### What needs to be done
Gather every line of the records below that contains the string "bottom"; the match is case-sensitive.

Records from a pointing dataset:
━━━━━━━━━━━━━━━━

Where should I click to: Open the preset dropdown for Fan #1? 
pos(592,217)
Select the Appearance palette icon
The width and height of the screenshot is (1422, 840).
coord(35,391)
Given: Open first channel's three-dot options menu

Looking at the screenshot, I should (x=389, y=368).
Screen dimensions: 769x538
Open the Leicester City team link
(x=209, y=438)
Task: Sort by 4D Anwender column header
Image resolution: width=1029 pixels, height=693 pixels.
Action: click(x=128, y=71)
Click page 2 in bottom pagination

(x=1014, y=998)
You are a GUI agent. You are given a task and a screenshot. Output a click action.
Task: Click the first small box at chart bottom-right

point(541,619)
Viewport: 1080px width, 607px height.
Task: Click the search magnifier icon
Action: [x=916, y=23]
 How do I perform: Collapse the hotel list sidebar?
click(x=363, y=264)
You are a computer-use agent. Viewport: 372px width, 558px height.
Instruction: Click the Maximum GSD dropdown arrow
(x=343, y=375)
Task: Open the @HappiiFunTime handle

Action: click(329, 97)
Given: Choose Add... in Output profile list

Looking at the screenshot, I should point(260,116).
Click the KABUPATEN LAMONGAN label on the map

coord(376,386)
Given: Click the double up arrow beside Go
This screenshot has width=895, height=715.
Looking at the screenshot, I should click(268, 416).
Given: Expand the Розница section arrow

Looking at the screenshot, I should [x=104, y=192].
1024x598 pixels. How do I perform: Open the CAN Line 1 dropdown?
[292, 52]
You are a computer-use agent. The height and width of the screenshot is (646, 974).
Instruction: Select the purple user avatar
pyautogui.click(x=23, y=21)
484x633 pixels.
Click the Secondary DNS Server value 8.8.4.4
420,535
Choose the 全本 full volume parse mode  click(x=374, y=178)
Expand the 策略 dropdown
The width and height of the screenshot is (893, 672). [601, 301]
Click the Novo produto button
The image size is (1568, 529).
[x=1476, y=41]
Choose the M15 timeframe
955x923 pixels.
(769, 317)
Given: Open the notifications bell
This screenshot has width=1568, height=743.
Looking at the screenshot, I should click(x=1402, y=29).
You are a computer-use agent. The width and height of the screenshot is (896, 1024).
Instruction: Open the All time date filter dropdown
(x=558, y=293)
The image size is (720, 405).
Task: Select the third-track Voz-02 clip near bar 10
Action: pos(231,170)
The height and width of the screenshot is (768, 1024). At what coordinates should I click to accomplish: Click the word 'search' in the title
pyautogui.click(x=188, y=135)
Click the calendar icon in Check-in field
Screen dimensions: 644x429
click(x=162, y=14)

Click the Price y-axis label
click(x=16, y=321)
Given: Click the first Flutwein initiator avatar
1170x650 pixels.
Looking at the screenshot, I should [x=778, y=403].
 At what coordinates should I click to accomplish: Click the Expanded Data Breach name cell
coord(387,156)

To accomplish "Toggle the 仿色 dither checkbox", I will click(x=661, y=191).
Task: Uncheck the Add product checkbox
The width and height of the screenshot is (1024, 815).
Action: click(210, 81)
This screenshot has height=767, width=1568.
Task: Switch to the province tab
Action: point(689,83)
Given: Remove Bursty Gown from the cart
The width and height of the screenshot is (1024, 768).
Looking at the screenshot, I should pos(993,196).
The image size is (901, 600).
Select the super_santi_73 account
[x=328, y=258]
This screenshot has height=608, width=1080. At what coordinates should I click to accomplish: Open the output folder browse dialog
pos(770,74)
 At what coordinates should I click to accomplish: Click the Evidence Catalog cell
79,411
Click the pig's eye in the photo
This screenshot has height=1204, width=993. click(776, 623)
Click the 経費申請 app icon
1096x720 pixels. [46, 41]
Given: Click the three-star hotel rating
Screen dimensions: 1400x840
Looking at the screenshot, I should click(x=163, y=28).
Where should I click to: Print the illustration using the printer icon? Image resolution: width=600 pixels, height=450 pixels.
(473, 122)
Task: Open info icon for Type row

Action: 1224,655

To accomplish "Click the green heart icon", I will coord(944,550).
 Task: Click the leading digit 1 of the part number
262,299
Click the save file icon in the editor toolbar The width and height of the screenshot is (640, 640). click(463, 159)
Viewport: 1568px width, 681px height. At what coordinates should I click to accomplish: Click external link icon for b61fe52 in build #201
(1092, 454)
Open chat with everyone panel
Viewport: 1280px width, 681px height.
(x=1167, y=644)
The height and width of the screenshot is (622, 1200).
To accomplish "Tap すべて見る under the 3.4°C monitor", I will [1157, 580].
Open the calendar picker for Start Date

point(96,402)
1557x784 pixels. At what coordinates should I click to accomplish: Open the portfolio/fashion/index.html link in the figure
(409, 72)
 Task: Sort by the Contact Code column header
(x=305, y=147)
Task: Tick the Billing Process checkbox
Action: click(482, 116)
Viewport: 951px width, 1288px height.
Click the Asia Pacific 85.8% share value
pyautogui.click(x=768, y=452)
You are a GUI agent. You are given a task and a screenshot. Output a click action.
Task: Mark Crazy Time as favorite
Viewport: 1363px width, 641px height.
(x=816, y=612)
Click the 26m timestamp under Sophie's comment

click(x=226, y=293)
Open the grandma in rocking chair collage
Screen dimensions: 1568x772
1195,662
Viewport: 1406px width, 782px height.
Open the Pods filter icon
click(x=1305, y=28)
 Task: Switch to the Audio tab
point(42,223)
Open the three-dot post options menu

━━━━━━━━━━━━━━━━

### Output of the exercise
Click page 2 in bottom pagination
Task: Click the first small box at chart bottom-right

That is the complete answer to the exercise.